(Stored entries)
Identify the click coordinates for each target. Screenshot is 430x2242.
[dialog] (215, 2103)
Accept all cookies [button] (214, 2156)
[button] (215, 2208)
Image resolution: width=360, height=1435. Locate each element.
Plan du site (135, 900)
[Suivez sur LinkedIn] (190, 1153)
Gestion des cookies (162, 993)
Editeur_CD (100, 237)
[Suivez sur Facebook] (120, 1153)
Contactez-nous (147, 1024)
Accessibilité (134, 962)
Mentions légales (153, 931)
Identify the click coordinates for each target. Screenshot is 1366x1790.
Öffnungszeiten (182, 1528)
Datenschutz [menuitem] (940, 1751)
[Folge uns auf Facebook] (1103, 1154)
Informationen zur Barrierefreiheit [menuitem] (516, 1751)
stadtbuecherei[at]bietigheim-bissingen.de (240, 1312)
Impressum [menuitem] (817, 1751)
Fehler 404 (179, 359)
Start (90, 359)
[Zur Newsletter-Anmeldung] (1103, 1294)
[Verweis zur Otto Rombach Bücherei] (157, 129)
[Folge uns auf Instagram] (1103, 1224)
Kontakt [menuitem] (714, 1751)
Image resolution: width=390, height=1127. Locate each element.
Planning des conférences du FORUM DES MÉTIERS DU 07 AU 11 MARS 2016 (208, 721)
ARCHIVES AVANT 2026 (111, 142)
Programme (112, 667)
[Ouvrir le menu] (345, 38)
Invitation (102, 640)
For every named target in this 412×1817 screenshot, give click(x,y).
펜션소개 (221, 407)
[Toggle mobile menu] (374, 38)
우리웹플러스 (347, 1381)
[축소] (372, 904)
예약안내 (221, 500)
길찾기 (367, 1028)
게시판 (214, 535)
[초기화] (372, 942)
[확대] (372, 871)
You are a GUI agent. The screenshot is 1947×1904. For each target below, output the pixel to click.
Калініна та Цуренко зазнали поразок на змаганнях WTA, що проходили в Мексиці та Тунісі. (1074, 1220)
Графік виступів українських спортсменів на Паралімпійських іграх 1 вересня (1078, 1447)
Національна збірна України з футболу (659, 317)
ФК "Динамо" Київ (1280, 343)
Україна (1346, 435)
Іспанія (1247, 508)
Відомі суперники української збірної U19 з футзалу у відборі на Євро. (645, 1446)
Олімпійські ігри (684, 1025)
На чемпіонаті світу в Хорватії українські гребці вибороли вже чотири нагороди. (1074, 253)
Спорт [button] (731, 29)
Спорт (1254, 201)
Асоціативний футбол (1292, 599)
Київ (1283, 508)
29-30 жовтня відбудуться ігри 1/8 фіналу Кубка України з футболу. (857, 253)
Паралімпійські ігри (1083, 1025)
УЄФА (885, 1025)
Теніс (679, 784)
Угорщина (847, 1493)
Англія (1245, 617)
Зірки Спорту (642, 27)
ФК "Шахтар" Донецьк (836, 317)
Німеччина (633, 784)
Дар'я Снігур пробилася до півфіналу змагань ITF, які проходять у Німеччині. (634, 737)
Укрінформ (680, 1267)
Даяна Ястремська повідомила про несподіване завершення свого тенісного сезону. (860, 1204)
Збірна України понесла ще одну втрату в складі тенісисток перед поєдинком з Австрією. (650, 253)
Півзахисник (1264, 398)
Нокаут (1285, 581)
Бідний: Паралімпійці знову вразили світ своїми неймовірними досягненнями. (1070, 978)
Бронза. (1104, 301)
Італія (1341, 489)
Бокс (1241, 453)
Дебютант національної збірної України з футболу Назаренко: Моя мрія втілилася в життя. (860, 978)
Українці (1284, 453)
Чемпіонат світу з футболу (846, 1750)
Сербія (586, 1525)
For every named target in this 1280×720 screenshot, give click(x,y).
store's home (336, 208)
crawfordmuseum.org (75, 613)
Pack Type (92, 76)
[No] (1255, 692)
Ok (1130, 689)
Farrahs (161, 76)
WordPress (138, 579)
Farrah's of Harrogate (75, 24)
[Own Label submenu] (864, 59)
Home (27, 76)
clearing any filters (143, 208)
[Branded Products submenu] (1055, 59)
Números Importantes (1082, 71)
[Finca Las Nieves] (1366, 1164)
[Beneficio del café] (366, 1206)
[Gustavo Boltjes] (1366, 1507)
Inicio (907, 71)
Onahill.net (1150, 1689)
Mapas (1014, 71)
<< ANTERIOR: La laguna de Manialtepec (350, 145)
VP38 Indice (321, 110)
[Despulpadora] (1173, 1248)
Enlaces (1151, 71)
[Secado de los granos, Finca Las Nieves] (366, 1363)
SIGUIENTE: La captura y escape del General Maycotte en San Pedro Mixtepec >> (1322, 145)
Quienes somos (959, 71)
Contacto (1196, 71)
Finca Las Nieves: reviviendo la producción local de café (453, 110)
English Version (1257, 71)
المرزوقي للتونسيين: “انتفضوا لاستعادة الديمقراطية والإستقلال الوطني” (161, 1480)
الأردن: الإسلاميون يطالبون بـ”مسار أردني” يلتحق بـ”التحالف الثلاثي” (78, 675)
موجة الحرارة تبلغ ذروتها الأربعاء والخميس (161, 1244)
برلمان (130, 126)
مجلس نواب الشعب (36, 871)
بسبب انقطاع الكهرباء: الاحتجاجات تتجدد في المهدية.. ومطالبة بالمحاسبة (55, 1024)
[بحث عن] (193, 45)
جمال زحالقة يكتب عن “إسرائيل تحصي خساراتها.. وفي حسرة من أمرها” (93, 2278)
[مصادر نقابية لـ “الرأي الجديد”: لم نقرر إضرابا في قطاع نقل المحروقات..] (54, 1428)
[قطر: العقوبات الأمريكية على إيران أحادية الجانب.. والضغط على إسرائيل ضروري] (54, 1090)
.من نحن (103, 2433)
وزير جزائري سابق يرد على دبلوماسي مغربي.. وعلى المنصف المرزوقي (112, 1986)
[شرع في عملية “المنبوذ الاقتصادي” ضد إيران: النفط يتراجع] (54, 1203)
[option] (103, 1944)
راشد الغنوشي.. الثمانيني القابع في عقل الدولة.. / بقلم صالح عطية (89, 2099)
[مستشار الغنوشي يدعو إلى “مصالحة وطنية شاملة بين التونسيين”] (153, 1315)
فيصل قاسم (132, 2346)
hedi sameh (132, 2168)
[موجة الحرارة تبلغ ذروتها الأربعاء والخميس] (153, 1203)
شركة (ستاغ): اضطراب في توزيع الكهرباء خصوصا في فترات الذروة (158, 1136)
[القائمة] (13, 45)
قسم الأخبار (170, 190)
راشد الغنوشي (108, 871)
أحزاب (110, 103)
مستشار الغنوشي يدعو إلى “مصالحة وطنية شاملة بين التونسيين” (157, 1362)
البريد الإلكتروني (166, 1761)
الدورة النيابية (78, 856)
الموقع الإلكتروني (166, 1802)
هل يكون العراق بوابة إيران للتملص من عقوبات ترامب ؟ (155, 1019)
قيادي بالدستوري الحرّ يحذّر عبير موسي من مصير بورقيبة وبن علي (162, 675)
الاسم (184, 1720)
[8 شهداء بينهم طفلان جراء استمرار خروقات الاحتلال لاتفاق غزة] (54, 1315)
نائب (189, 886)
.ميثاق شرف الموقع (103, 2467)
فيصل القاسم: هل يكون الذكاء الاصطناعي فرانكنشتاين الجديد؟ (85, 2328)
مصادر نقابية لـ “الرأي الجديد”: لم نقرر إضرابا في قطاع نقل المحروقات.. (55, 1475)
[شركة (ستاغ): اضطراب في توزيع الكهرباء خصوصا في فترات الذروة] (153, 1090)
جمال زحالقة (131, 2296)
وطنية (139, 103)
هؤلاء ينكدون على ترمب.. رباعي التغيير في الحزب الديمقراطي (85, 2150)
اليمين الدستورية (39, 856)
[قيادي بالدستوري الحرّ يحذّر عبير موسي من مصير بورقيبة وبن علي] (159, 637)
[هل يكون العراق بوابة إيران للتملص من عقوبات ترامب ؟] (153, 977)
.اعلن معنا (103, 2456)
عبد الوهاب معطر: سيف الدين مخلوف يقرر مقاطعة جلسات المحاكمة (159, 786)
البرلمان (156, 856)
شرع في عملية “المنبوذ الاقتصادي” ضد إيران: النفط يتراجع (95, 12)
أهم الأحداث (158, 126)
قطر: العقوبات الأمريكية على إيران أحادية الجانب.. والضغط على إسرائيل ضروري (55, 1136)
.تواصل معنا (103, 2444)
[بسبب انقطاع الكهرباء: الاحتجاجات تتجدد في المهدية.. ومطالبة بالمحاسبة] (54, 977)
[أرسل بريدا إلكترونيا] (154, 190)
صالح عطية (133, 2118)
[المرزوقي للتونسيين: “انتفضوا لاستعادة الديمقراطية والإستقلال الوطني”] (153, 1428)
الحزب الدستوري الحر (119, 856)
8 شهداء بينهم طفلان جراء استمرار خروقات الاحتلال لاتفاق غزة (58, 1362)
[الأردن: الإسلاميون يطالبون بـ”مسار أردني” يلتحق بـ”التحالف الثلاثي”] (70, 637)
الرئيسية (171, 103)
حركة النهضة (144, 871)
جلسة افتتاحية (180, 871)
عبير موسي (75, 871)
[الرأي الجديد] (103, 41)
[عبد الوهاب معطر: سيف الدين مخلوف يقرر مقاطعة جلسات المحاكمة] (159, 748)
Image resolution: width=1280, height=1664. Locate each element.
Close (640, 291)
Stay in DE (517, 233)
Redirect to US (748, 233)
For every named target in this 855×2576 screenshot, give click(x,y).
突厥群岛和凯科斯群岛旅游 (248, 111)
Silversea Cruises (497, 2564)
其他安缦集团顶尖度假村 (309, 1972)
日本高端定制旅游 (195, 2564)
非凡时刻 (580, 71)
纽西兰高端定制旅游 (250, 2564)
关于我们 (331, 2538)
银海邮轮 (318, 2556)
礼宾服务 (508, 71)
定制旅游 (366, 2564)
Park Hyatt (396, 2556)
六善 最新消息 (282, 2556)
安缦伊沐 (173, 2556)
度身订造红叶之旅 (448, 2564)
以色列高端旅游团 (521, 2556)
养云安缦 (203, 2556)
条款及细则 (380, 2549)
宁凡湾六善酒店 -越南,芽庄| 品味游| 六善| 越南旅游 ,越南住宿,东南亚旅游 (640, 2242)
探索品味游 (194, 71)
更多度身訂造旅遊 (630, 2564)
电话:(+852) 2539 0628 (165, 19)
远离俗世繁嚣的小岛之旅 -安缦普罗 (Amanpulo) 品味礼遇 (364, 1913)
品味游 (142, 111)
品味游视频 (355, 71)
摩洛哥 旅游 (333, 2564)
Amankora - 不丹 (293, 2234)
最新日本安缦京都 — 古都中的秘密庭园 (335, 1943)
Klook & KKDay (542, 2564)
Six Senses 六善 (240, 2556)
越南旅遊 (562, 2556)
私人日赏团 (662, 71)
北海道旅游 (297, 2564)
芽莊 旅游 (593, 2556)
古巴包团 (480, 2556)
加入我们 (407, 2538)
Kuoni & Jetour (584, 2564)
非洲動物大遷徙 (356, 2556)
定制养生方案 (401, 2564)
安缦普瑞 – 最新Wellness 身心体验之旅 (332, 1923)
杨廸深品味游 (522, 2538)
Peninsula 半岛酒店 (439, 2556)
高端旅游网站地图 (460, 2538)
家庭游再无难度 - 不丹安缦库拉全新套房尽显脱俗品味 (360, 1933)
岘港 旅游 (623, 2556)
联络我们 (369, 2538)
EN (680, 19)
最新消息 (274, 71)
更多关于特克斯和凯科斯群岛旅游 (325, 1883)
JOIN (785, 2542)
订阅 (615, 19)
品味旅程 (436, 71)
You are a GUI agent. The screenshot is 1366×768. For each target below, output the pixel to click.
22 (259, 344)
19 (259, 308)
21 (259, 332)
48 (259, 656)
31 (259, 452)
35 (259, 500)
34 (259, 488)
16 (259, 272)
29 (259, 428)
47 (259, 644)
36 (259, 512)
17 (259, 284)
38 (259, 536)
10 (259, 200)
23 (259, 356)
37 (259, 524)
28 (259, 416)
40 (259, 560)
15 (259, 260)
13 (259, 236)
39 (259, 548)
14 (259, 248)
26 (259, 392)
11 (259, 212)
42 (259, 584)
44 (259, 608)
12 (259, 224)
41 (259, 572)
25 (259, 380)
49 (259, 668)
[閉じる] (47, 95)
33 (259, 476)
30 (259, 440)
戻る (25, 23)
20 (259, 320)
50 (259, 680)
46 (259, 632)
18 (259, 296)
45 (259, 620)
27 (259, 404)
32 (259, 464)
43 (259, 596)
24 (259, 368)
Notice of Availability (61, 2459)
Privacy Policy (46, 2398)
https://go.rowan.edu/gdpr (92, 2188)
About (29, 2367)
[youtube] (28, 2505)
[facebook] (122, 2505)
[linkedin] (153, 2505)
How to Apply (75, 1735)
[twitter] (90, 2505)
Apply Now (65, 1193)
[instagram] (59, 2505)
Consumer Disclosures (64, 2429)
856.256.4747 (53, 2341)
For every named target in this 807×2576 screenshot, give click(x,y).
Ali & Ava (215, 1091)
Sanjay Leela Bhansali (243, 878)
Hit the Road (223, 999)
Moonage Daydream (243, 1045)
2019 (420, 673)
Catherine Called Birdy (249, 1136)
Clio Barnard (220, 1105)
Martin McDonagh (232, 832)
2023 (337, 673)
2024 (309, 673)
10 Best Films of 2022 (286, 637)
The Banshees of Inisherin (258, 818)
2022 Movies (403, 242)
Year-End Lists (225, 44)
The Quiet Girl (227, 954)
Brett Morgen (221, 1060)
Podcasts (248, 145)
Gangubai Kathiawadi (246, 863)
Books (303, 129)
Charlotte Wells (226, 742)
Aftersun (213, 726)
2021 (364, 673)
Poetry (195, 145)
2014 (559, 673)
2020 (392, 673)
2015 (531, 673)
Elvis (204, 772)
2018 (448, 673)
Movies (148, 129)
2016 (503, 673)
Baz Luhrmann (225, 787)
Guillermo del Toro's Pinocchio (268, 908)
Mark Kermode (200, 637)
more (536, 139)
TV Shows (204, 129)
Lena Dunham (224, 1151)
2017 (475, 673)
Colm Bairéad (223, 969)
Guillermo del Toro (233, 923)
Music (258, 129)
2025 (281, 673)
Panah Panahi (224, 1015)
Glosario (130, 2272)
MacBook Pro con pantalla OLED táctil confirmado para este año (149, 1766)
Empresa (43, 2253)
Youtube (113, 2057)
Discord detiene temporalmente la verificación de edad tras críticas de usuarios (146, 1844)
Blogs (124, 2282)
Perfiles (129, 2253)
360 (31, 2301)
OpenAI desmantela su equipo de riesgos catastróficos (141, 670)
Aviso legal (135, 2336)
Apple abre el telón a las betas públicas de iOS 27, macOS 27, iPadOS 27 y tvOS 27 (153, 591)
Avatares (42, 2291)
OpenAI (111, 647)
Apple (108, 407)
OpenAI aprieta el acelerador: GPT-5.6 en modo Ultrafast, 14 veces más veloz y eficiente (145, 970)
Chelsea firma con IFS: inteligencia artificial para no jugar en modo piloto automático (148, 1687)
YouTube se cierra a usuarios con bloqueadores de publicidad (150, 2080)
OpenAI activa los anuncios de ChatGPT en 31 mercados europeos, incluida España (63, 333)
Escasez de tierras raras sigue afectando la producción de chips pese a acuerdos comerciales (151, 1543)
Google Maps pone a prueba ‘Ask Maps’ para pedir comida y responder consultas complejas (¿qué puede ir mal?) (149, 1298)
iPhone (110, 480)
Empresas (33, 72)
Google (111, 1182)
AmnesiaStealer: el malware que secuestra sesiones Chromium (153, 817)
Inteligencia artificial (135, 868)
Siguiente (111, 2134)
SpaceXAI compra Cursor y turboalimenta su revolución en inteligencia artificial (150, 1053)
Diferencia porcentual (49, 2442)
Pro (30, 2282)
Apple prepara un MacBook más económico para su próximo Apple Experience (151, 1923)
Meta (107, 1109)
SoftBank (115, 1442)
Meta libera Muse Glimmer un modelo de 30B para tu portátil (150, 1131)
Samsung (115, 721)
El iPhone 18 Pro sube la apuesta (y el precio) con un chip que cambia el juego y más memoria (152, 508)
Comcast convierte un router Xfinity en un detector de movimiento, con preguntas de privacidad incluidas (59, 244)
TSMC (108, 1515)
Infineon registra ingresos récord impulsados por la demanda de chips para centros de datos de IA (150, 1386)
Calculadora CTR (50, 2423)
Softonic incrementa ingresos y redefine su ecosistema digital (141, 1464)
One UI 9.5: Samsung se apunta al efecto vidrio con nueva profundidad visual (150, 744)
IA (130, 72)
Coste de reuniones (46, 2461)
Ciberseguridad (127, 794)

> [Task requirements]: Take the entries above and return only the lines from the one with "银海邮轮 (318, 2556)" to the one with "Amankora - 不丹 (293, 2234)", both included, unchanged.

> [Task solution]:
银海邮轮 (318, 2556)
礼宾服务 (508, 71)
定制旅游 (366, 2564)
Park Hyatt (396, 2556)
六善 最新消息 (282, 2556)
安缦伊沐 (173, 2556)
度身订造红叶之旅 (448, 2564)
以色列高端旅游团 (521, 2556)
养云安缦 (203, 2556)
条款及细则 (380, 2549)
宁凡湾六善酒店 -越南,芽庄| 品味游| 六善| 越南旅游 ,越南住宿,东南亚旅游 (640, 2242)
探索品味游 (194, 71)
更多度身訂造旅遊 (630, 2564)
电话:(+852) 2539 0628 (165, 19)
远离俗世繁嚣的小岛之旅 -安缦普罗 (Amanpulo) 品味礼遇 (364, 1913)
品味游 (142, 111)
品味游视频 (355, 71)
摩洛哥 旅游 (333, 2564)
Amankora - 不丹 (293, 2234)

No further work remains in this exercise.